# Activity:
Report, in full, each line of the material below in which the string "resolution" occurs.

# Records shown:
- - - - -
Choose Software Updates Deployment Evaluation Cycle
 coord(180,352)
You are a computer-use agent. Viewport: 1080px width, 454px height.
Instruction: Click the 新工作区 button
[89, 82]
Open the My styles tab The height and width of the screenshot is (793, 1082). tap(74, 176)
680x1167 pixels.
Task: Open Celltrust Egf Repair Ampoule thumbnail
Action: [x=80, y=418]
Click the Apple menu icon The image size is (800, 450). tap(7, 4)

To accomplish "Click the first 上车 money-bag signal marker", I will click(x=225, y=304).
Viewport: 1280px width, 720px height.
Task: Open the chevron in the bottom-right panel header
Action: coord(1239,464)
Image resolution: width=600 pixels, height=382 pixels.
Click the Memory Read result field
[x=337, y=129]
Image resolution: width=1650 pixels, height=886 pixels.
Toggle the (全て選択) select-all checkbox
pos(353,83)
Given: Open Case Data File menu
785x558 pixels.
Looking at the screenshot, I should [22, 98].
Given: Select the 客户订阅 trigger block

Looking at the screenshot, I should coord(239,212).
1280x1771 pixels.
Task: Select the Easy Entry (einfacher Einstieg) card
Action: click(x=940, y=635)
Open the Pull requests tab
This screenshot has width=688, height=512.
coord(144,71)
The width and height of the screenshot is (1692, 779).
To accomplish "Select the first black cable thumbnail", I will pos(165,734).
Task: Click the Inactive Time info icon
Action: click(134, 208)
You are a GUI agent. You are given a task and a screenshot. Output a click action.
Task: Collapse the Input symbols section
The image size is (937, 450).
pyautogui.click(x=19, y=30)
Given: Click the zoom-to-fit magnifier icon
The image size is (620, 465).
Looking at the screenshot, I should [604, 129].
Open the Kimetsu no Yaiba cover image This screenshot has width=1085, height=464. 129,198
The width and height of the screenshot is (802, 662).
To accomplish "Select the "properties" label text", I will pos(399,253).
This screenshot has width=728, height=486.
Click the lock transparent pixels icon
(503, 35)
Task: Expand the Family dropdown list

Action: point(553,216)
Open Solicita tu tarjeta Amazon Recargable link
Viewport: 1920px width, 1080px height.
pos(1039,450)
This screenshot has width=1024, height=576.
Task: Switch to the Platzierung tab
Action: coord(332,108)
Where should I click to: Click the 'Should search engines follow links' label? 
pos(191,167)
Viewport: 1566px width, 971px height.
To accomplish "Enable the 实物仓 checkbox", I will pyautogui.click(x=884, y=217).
- - - - -
# Solved problem:
Image resolution: width=600 pixels, height=382 pixels.
Image resolution: width=1650 pixels, height=886 pixels.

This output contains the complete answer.